:: Fragment tekstu ::
Partner: Logo FacetXL.pl

Zaskoczenie budzi fakt, że obecnie na stacjach w Zakopanem za litr diesla zapłacić trzeba 6,21 zł, co jest kwotą nawet wyższą niż na Słowacji – kraju, który do tej pory kojarzony był z wyższymi cenami paliw.

 

Niezrozumienie i irytacja mieszkańców oraz turystów nasilają się w obliczu porównań z Krakowem, gdzie za olej napędowy płaci się nawet o 40 groszy mniej. Różnica ta, przy pełnym baku, może przełożyć się na oszczędność rzędu 24 zł – kwoty znaczącej dla często tankujących kierowców.

 

Analiza cenowa wskazuje, że obecnie na Podhalu płaci się jedne z najwyższych stawek za paliwo w kraju. To zjawisko budzi pytania o przyczyny takiej dysproporcji. Czyżby powrót do sytuacji sprzed lat, kiedy to Urząd Ochrony Konkurencji i Konsumentów podejrzewał lokalne stacje o zmowę cenową?

 

Dla przeciętnego konsumenta trudno jest zrozumieć, dlaczego stacje paliw w Zakopanem nie podążają za ogólnopolskim trendem obniżania cen. W tle pojawiają się głosy o możliwej "zmowie cenowej", choć koncerny paliwowe bronią się argumentem wyższych kosztów dostawy paliwa w rejon górski.

:: Zarejestrowane dane ::
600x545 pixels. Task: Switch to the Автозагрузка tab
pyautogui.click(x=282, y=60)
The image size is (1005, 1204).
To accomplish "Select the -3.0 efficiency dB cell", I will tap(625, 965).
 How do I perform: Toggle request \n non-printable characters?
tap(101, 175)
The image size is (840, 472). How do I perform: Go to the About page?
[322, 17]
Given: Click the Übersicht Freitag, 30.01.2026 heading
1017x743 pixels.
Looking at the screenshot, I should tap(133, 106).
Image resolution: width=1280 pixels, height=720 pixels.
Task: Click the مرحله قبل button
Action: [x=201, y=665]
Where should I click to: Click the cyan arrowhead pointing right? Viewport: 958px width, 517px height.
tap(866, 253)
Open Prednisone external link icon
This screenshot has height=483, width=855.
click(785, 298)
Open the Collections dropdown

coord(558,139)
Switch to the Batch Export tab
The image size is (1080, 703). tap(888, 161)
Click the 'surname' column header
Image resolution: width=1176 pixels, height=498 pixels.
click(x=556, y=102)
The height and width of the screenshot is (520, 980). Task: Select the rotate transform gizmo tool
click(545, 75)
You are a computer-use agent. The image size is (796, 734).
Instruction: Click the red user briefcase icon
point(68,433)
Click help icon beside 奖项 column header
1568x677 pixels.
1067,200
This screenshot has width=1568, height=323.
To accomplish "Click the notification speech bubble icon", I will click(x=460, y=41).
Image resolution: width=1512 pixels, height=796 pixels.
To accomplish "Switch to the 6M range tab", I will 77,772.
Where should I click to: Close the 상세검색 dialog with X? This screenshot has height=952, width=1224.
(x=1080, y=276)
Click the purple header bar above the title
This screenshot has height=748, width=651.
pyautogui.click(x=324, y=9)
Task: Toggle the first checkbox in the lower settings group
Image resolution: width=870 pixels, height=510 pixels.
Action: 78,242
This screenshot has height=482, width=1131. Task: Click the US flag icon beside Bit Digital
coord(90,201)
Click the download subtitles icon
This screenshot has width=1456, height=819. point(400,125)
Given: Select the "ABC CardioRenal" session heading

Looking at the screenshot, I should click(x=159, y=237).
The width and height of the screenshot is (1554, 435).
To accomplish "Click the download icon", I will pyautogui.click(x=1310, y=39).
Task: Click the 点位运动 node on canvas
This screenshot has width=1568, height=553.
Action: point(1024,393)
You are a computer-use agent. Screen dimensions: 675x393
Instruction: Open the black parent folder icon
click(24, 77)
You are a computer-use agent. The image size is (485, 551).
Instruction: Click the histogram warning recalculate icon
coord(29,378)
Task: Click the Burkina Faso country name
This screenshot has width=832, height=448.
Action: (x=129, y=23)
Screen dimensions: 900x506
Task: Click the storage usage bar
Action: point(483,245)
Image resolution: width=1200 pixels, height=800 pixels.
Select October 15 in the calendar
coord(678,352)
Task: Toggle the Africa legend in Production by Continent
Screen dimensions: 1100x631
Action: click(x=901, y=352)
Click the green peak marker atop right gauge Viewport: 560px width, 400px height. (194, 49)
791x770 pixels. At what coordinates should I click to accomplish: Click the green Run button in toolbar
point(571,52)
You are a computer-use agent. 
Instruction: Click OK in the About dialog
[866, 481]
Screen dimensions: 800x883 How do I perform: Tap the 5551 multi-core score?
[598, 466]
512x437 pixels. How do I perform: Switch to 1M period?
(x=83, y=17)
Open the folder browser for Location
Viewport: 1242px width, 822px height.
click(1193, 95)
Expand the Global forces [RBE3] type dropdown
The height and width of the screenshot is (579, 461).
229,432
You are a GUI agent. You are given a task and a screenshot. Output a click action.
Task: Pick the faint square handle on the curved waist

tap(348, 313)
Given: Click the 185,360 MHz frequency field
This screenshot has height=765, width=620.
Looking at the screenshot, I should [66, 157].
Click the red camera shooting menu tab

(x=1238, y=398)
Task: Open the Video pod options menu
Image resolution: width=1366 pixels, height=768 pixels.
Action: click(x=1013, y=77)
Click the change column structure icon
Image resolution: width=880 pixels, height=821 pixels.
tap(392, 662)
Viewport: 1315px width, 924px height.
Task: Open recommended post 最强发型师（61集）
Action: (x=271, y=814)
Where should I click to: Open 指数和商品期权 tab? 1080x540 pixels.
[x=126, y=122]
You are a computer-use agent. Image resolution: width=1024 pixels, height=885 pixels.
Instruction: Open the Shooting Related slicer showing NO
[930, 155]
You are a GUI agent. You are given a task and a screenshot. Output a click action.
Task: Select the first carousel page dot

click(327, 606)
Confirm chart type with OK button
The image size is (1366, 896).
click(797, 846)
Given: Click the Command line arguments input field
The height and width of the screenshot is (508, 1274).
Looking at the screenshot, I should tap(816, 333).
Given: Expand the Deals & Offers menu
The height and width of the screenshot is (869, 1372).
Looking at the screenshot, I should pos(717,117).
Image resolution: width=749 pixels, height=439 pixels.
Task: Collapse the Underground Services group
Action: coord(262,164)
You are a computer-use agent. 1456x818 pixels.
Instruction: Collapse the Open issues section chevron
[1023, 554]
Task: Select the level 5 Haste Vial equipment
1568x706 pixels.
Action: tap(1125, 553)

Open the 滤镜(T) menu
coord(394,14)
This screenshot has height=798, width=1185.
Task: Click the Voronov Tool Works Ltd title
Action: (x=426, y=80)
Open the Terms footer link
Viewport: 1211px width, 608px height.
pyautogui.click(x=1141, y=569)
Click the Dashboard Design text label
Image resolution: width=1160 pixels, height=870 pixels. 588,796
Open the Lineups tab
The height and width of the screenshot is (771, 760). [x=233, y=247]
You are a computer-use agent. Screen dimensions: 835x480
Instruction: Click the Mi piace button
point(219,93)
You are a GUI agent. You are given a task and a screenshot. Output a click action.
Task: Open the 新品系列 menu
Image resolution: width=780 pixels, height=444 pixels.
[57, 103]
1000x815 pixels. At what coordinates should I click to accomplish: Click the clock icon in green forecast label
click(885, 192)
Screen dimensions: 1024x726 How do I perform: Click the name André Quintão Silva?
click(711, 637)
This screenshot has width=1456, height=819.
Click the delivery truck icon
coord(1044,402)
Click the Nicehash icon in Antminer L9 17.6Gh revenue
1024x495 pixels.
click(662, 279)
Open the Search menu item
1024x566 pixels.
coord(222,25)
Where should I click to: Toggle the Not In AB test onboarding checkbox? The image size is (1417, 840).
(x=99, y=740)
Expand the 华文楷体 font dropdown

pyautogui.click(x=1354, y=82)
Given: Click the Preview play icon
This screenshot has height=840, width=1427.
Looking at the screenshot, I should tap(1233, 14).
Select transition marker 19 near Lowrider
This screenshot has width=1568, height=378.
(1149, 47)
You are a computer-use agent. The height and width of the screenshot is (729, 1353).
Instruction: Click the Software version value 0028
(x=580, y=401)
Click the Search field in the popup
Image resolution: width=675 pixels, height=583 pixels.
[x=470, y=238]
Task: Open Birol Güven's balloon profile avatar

:: Problemy i zadania ::
- 1) Przedstaw jako listę JSON złożoną z łańcuchów znaków wiersze z wpisów od wiersza zawierającego „Given: Click the 185,360 MHz frequency field” do wiersza zawierającego „Action: coord(262,164)” włącznie, po jednym łańcuchu na wiersz i z pominięciem pustych wierszy.
- 2) Dopisz dalszy ciąg tekstu o cenach paliwa w Zakopanem, zaczynając po jego ostatnim zdaniu.

:: Odpowiedzi ::
- 1)
[
  "Given: Click the 185,360 MHz frequency field",
  "This screenshot has height=765, width=620.",
  "Looking at the screenshot, I should [66, 157].",
  "Click the red camera shooting menu tab",
  "(x=1238, y=398)",
  "Task: Open the Video pod options menu",
  "Image resolution: width=1366 pixels, height=768 pixels.",
  "Action: click(x=1013, y=77)",
  "Click the change column structure icon",
  "Image resolution: width=880 pixels, height=821 pixels.",
  "tap(392, 662)",
  "Viewport: 1315px width, 924px height.",
  "Task: Open recommended post 最强发型师（61集）",
  "Action: (x=271, y=814)",
  "Where should I click to: Open 指数和商品期权 tab? 1080x540 pixels.",
  "[x=126, y=122]",
  "You are a computer-use agent. Image resolution: width=1024 pixels, height=885 pixels.",
  "Instruction: Open the Shooting Related slicer showing NO",
  "[930, 155]",
  "You are a GUI agent. You are given a task and a screenshot. Output a click action.",
  "Task: Select the first carousel page dot",
  "click(327, 606)",
  "Confirm chart type with OK button",
  "The image size is (1366, 896).",
  "click(797, 846)",
  "Given: Click the Command line arguments input field",
  "The height and width of the screenshot is (508, 1274).",
  "Looking at the screenshot, I should tap(816, 333).",
  "Given: Expand the Deals & Offers menu",
  "The height and width of the screenshot is (869, 1372).",
  "Looking at the screenshot, I should pos(717,117).",
  "Image resolution: width=749 pixels, height=439 pixels.",
  "Task: Collapse the Underground Services group",
  "Action: coord(262,164)"
]

- 2)
W przeszłości, podobne sytuacje na Podhalu były już przedmiotem zainteresowania UOKiK, jednak dowody na planowaną zmowę cenową nigdy nie zostały jednoznacznie potwierdzone. Wówczas mówiono o "naśladownictwie cenowym", które jest zgodne z prawem.

 

Sprawa wysokich cen paliw na Podhalu nie jest nowa. W 2017 roku problem był na tyle poważny, że lokalne władze Zakopanego rozważały budowę własnej stacji paliwowej, która miałaby oferować paliwo w konkurencyjnych cenach. Plan upadł, gdy ceny nagle spadły. Obecnie jednak, wydaje się, że historia zatoczyła koło i kwestia drogiego paliwa na Podhalu powróciła z nową siłą.

 

Link: https://wiadomosci.onet.pl/krakow/paragony-grozy-na-stacjach-paliw-taniej-niz-w-zakopanem-zatankujesz-nawet-na-slowacji/g4xjstl

 

Tagi:

paliwo,  ceny, 

Kliknij, aby zamknąć artykuł i wrócić do strony głównej.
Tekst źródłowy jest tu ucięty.